TASK:
Your job is to return every line in the data holding the string "will".
:::
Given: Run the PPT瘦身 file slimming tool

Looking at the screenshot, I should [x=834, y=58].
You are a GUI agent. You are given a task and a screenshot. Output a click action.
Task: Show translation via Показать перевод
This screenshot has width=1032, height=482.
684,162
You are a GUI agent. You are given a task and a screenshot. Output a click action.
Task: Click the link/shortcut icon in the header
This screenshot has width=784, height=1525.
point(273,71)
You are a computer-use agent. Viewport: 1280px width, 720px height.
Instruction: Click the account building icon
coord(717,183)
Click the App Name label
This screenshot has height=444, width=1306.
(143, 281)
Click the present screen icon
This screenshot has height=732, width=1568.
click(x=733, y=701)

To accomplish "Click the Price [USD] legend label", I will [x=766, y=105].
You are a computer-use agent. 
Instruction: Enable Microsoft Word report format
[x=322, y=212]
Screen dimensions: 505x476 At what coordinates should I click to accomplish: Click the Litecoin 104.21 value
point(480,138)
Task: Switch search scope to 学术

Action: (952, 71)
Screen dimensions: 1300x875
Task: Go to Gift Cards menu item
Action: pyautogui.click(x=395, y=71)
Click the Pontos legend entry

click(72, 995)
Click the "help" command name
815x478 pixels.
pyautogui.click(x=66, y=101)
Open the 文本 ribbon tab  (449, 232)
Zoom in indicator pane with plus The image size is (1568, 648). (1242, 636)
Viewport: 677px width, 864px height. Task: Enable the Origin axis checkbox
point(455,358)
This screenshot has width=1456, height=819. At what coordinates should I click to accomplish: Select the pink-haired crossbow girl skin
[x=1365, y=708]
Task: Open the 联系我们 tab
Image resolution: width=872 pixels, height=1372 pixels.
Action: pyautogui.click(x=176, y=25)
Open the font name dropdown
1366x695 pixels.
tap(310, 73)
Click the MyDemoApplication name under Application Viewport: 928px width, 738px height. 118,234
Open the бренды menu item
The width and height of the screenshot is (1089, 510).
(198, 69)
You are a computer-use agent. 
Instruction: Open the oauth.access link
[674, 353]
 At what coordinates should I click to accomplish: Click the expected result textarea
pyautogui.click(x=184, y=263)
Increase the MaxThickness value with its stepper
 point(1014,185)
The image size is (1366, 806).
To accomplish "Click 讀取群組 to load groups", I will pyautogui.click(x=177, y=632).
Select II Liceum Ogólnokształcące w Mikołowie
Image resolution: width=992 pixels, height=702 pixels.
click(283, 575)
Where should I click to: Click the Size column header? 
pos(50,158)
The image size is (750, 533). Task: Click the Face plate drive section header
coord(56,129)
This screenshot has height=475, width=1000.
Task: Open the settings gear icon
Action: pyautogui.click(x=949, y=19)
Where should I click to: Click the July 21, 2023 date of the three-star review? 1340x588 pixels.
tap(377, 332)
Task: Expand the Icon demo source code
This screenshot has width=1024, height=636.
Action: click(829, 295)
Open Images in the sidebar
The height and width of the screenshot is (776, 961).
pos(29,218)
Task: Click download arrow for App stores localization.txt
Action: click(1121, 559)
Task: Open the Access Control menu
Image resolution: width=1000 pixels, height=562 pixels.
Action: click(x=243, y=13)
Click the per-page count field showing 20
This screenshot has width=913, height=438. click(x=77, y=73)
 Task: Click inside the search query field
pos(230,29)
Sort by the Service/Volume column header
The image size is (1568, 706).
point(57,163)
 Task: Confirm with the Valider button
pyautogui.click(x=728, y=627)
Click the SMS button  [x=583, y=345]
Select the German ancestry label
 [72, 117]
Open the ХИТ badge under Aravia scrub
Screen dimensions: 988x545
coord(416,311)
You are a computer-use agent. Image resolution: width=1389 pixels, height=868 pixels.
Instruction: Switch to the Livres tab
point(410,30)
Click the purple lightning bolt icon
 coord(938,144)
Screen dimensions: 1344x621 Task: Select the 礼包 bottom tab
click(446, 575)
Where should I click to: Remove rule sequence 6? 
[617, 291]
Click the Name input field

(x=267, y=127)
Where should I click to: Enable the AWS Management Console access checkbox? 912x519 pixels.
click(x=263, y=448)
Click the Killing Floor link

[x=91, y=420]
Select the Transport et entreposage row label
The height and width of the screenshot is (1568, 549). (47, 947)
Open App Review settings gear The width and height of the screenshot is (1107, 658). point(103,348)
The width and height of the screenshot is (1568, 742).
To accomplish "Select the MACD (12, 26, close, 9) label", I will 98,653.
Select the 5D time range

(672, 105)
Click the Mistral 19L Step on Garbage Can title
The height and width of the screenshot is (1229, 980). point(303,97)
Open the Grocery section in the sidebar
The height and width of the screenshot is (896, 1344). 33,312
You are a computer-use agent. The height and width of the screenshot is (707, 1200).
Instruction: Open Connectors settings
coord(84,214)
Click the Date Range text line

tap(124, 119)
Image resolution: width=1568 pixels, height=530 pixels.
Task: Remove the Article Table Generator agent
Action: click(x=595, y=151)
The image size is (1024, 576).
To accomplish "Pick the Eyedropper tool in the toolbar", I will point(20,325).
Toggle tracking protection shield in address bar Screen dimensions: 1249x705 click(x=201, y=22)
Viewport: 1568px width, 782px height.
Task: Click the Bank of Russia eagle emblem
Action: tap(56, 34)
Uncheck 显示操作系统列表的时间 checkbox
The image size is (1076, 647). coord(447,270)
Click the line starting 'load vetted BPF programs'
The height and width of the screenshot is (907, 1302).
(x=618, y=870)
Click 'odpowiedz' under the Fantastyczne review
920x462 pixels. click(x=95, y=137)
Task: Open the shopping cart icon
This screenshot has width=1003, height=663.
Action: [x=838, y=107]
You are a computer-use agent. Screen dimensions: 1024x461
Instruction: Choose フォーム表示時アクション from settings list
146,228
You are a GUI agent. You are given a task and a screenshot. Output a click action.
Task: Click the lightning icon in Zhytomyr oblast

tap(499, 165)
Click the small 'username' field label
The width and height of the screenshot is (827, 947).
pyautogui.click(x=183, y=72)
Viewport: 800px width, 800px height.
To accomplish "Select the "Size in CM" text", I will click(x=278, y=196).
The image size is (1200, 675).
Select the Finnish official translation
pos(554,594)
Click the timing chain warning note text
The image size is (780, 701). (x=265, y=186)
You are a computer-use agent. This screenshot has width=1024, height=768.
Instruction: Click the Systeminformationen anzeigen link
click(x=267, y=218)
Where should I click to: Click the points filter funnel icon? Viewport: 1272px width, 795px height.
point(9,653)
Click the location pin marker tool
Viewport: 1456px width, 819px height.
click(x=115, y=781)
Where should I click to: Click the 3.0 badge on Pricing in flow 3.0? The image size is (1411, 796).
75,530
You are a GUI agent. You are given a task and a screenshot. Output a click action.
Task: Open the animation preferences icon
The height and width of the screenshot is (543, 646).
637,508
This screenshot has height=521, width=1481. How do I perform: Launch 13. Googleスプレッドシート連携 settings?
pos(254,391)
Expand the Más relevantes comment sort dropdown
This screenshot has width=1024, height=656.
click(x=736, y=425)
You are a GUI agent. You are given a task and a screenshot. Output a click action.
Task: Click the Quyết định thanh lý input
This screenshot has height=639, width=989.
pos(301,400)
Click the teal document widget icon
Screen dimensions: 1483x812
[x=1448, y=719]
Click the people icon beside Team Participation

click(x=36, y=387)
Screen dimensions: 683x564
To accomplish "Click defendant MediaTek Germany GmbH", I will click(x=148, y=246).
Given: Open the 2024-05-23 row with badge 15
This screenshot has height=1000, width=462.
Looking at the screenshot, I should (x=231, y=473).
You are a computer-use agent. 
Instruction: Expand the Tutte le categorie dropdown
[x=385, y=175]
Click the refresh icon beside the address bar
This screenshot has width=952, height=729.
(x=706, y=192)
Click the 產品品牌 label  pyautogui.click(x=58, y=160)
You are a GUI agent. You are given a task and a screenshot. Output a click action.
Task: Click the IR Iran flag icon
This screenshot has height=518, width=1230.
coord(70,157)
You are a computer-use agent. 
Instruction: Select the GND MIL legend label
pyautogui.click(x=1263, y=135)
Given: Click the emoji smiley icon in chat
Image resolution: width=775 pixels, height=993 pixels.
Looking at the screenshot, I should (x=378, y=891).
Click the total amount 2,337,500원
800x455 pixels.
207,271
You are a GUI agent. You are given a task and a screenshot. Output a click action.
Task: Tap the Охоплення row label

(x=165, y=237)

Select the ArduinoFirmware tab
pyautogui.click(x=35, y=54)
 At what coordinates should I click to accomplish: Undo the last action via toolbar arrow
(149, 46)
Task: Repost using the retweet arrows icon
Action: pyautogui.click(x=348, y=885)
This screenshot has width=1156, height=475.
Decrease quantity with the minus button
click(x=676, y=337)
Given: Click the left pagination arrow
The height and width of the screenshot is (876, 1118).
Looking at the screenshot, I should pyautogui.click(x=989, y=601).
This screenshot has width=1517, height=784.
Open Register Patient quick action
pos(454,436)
:::
EXERCISE SOLUTION:
To accomplish "Click the Price [USD] legend label", I will [x=766, y=105].
To accomplish "Click 讀取群組 to load groups", I will pyautogui.click(x=177, y=632).
To accomplish "Select the MACD (12, 26, close, 9) label", I will 98,653.
To accomplish "Pick the Eyedropper tool in the toolbar", I will point(20,325).
To accomplish "Select the "Size in CM" text", I will click(x=278, y=196).
To accomplish "Click defendant MediaTek Germany GmbH", I will click(x=148, y=246).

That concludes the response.